• **Stored data**

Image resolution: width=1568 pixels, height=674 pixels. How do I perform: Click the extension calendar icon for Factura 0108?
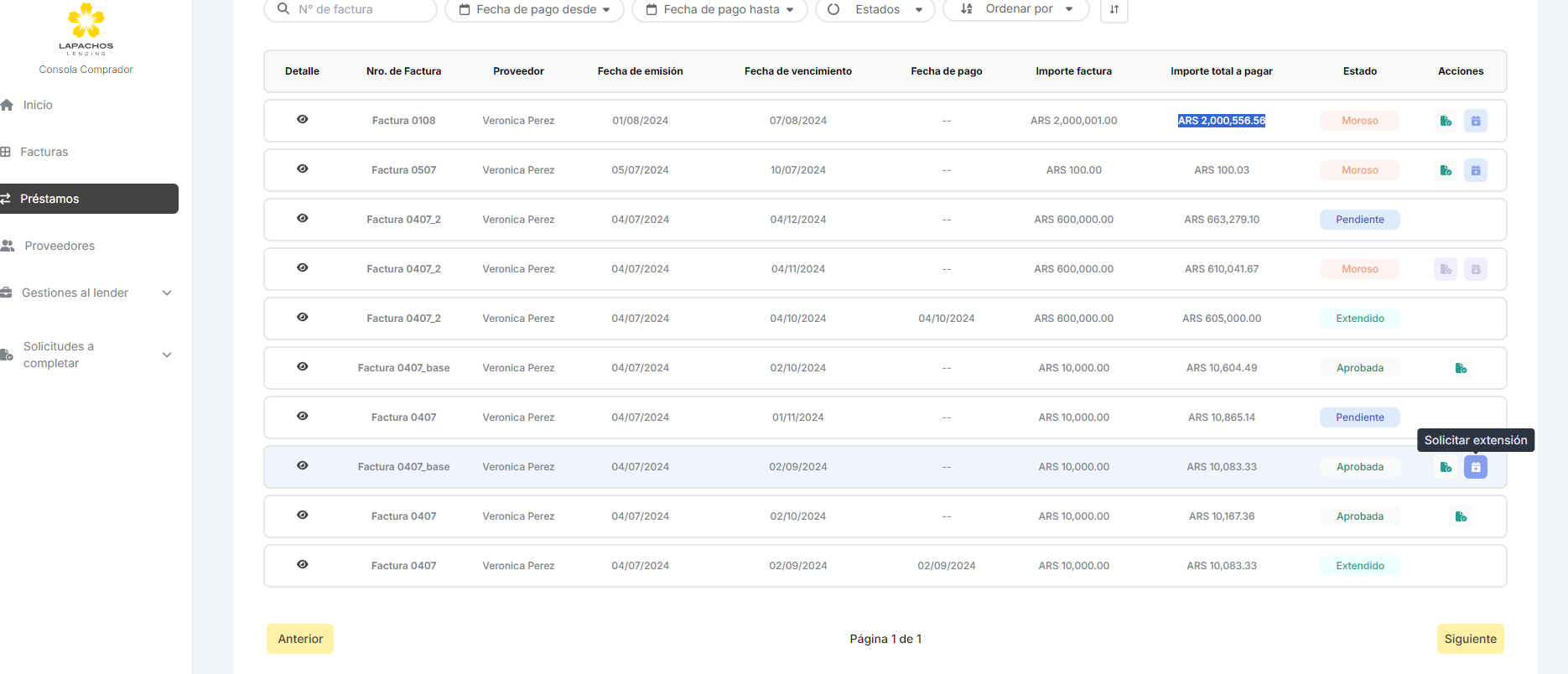[1475, 121]
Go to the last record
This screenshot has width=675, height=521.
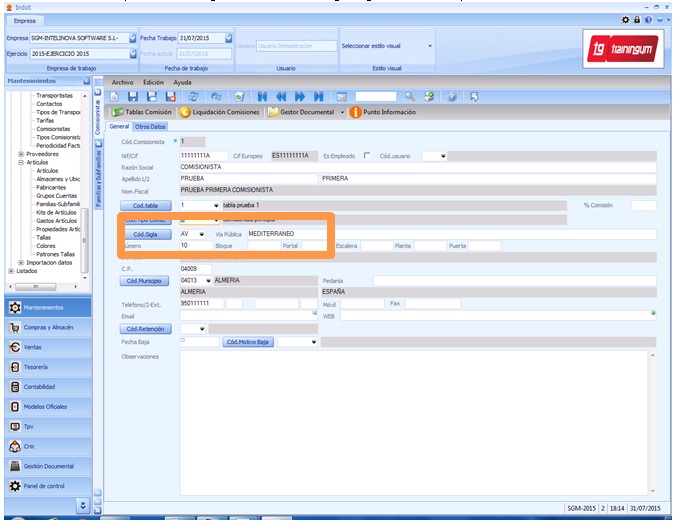click(x=318, y=96)
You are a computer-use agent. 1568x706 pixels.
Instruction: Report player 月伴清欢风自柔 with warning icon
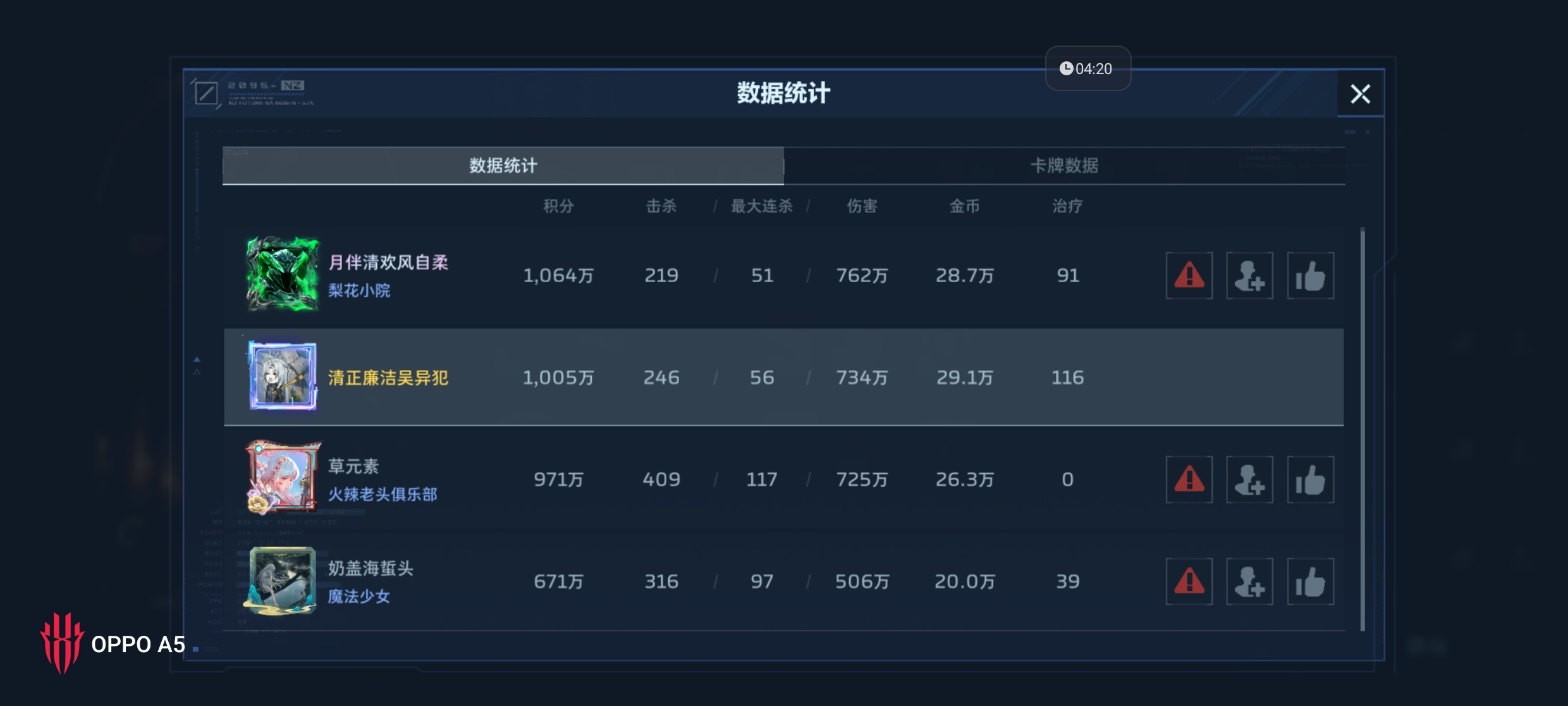pyautogui.click(x=1189, y=276)
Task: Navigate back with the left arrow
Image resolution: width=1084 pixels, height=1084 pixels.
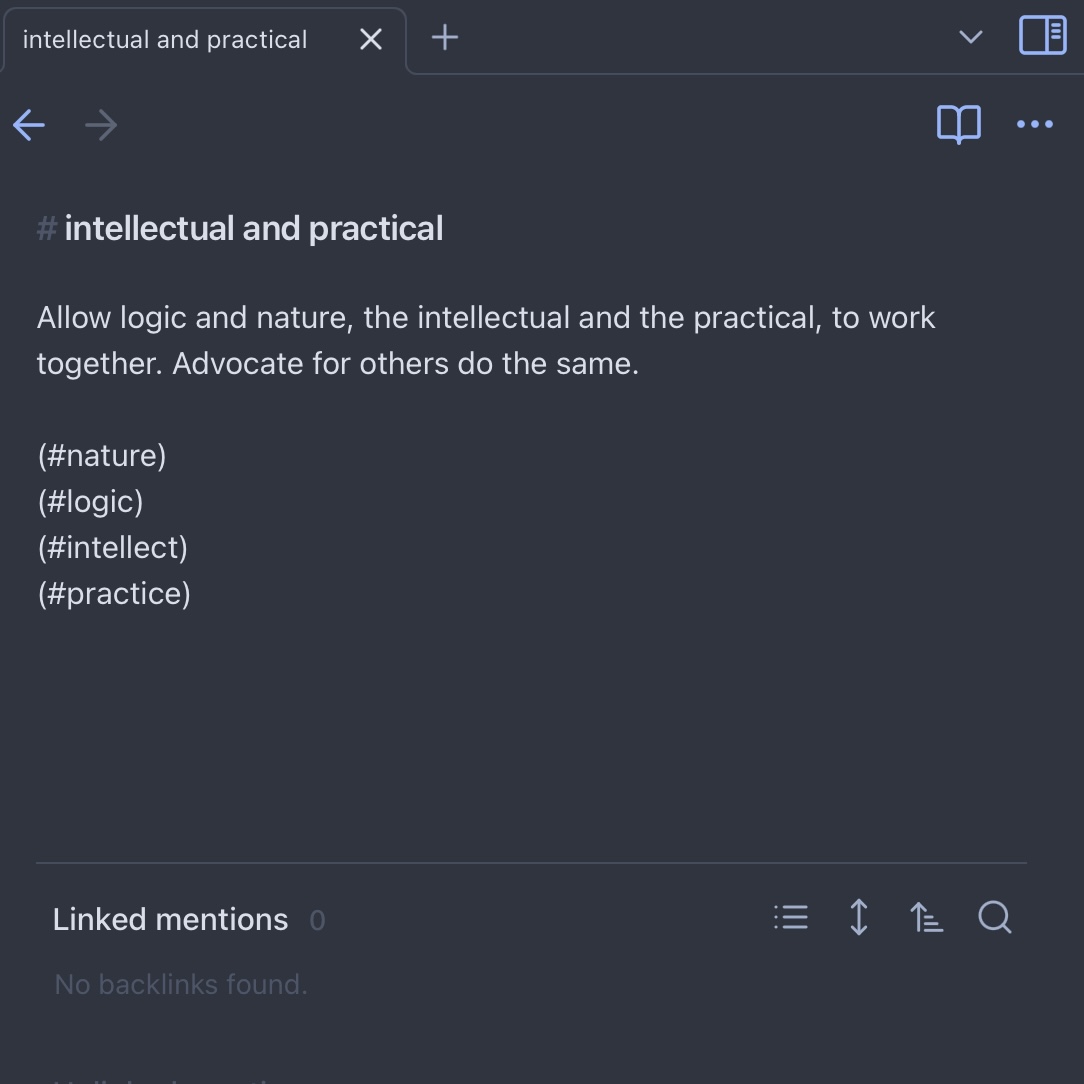Action: tap(29, 125)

• **Activity**
What the answer needs is every record above, exactly as written, and no pictures.

• **Solution to this exercise**
Image resolution: width=1568 pixels, height=674 pixels. How do I perform: Click the extension calendar icon for Factura 0108?
[1475, 121]
Go to the last record
This screenshot has width=675, height=521.
click(x=318, y=96)
You are a computer-use agent. 1568x706 pixels.
Instruction: Report player 月伴清欢风自柔 with warning icon
pyautogui.click(x=1189, y=276)
Task: Navigate back with the left arrow
Image resolution: width=1084 pixels, height=1084 pixels.
Action: tap(29, 125)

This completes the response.